WordPress has finally launched public bug bounty program

WordPress (CMS) has grown a lot over the last thirteen years – it now powers more than 28% of the top ten million sites on the web. WordPress has been operating a private bug bounty program for several months.

The WordPress Security Team published that WordPress is now officially on HackerOne. HackerOne is a vulnerability coordination and bug bounty platform that connects businesses with cybersecurity researchers.

The program covers all the projects including WordPress, BuddyPress, bbPress, GlotPress, and WP-CLI as well as all of the websites including WordPress.org, bbPress.org, WordCamp.org, BuddyPress.org, and GlotPress.org.

The program is interested in reports about security issues like XSS, CSRF, SSRF, SQLi, RCE, and other flaws that affect the security of users.

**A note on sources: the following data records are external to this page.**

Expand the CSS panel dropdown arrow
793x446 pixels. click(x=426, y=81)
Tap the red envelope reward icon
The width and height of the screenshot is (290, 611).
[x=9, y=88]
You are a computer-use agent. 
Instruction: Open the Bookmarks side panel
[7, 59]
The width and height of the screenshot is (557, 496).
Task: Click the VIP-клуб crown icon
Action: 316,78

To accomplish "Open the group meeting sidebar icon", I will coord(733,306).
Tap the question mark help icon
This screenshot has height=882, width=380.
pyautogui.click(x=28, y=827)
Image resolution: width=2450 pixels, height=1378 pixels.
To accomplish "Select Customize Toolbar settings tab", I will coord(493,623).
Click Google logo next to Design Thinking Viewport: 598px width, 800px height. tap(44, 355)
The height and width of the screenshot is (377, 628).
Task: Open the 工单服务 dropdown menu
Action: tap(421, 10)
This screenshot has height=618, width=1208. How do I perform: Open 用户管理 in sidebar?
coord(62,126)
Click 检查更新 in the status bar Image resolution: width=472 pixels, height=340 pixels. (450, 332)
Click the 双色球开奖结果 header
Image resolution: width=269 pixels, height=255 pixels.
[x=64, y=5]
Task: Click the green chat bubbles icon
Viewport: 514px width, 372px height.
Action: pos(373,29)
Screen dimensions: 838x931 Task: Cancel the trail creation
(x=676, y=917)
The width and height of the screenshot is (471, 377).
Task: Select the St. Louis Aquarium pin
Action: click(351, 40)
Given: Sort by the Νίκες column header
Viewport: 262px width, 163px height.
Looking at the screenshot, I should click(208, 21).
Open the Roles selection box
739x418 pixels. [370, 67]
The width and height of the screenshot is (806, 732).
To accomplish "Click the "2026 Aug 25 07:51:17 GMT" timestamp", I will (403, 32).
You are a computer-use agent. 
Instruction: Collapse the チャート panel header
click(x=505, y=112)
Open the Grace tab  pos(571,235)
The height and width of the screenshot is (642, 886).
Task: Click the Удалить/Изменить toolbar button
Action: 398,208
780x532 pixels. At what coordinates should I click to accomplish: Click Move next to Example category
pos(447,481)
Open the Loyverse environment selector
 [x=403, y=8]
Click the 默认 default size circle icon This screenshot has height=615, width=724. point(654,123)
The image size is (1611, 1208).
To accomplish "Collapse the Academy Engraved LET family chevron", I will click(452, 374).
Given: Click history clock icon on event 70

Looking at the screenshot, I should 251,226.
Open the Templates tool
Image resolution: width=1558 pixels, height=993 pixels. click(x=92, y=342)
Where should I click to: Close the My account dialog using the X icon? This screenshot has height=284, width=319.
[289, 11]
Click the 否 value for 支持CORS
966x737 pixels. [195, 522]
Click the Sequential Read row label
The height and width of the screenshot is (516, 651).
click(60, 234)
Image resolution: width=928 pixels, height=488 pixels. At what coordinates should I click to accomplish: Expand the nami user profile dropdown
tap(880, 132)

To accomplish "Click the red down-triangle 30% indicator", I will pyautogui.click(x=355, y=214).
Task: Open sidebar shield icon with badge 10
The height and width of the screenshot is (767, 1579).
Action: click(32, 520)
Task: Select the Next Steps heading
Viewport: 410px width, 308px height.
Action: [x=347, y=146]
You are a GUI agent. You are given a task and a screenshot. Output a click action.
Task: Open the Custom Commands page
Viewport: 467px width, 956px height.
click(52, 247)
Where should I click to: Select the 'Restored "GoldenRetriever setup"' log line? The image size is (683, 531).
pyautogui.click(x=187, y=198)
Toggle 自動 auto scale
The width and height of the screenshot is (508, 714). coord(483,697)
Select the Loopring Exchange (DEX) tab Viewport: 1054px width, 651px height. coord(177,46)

The bug bounty program generally isn’t interested in the following problems:
– Plugins Security issues.
– Reports about hacked websites.
– Users with privileges can post arbitrary JavaScript.
– Disclosure of user IDs.
– Open API endpoints serving public data.
– Path disclosures for errors, warnings, or notices.
– disclosure of version number.
– Mixed content warnings for passive assets like images and videos.
– Missing HTTP security headers (CSP, X-XSS, etc.)
– Brute force, DDoS, phishing, text injection, or social engineering attacks.
– Any vulnerability with a CVSS 3 score lower than 4.0, unless it can be combined with other security vulnerability to gain a higher score.
– Reports from automatic scanners.

We hope that after the program has been officially public, it will help security researchers to report security issues quickly.